If the agent does not yet have a keystore containing its certificate, it will create and self-sign its own. The self-generated keystore file will, by default, be stored in the agent's data directory under the filename "keystore.dat". A keystore file is required if the agent is to engage in any SSL-based transport. If you wish, you can create and assign the agent your own custom certificate stored in your own keystore file. Simply create the keystore file, put it somewhere on the local file system where the agent has access to and define your keystore configuration preferences accordingly. The same holds true for the truststore files. The agent will not create any truststore files. If you wish to enable either client-auth or server-auth, you must provide the trusted certificates to the agent by putting the truststore files somewhere where the agent can get to them and defining the appropriate truststore configuration preferences.

For more information on how to set up secure communications, see Securing Communications.

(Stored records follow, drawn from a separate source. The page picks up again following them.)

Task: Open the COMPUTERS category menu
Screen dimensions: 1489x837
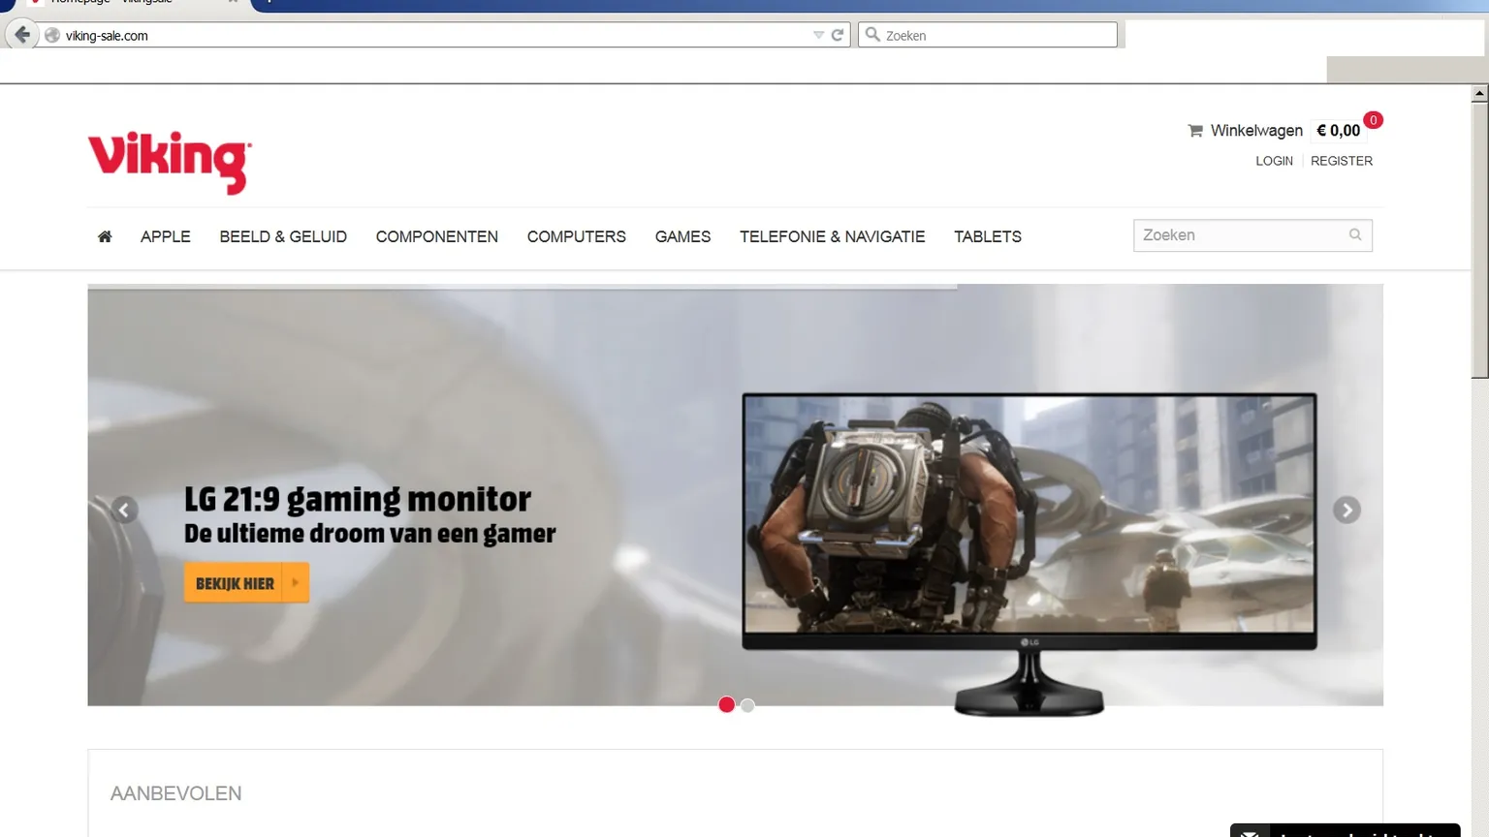Action: click(x=576, y=236)
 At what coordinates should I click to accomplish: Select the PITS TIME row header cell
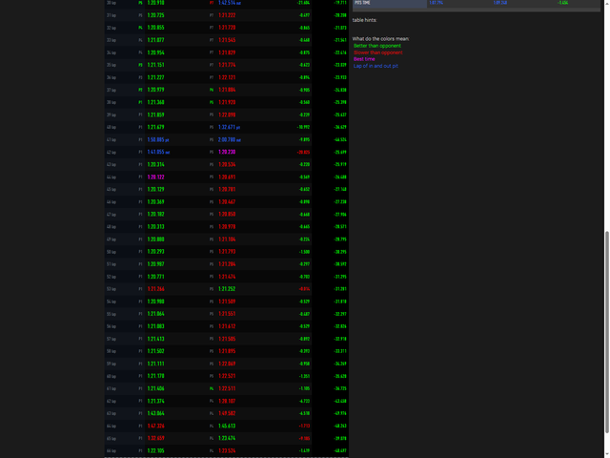pos(390,3)
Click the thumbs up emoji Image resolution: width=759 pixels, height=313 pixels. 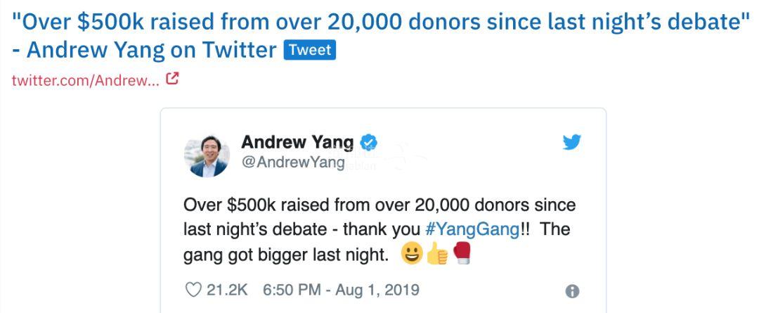click(436, 254)
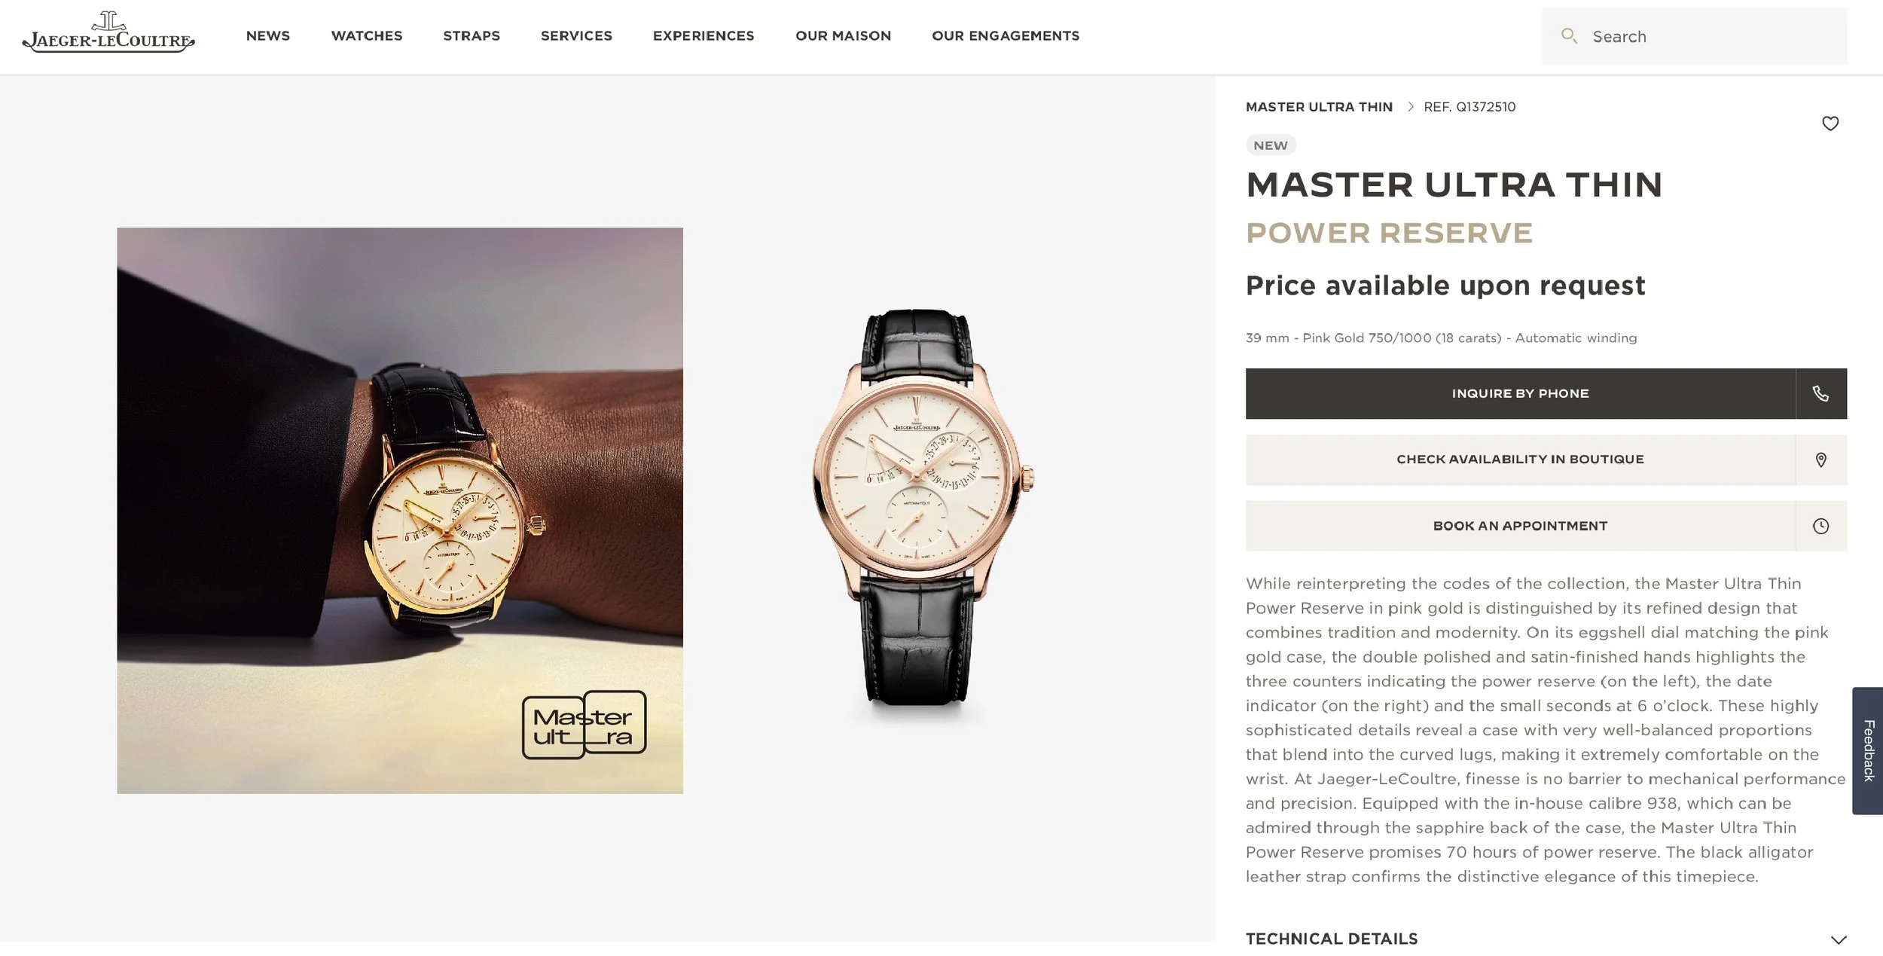Click Book An Appointment button

click(1520, 526)
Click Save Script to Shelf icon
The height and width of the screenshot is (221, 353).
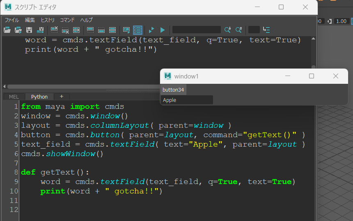[x=40, y=30]
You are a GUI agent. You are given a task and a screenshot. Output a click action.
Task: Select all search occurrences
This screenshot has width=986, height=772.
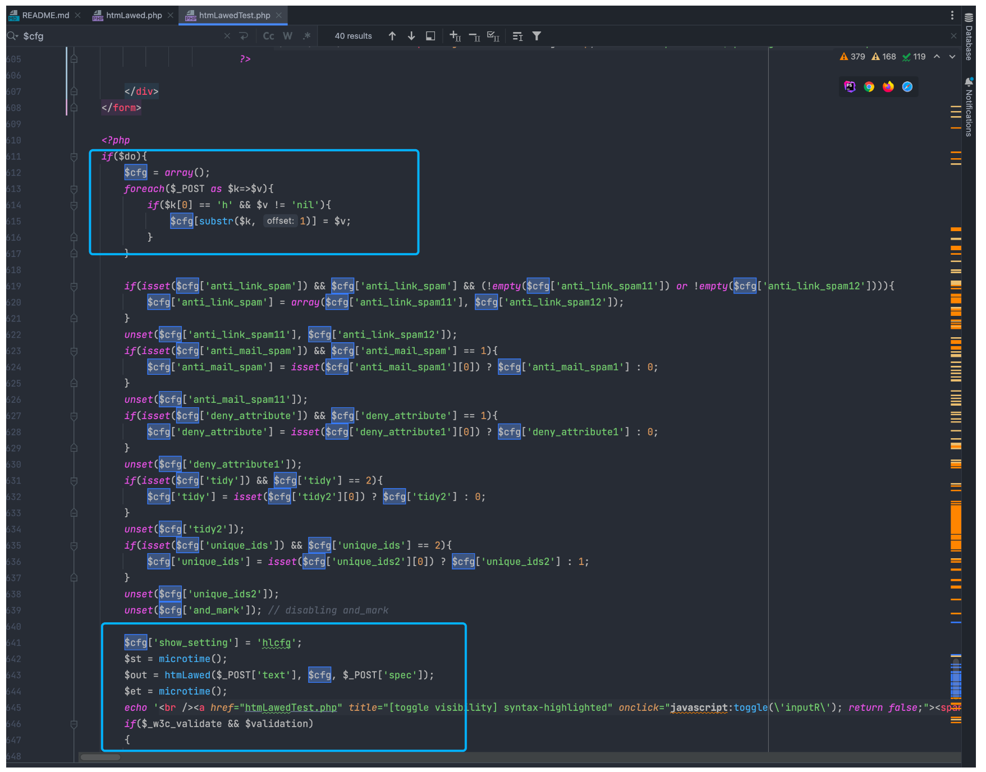point(493,36)
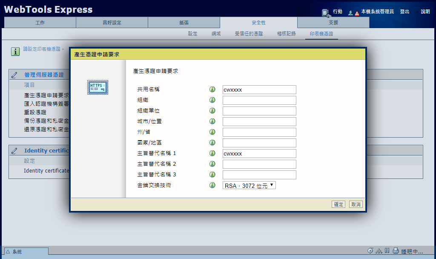436x259 pixels.
Task: Click the printer icon in status bar
Action: (396, 251)
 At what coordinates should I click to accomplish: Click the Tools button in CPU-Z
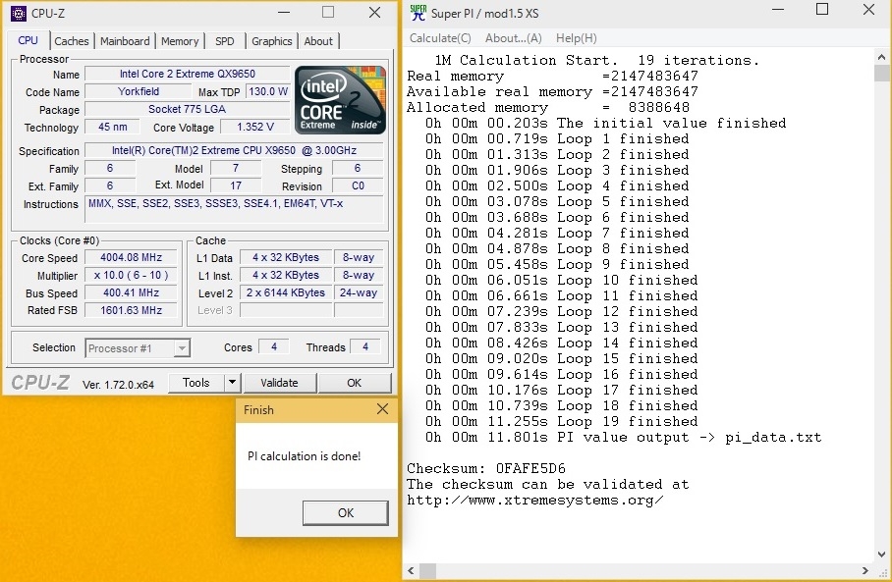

Native Code with Java Fallback

The RHQ Agent loads in native code to help it with things that only a low-level native layer can perform (such as examining the operating system's process table). If the native libraries are not available for your hardware/operating system, the agent will still run and be supported. Your agent will lose some capabilities (such as being able to auto-discover resources via process table scanning), however, your agent will still run and function. In addition, you can manually disable the native layer, in the case where the native libraries do exist but for some reason are not working properly . You can disable the native layer to get the agent working again (albeit with the reduced set of capabilities).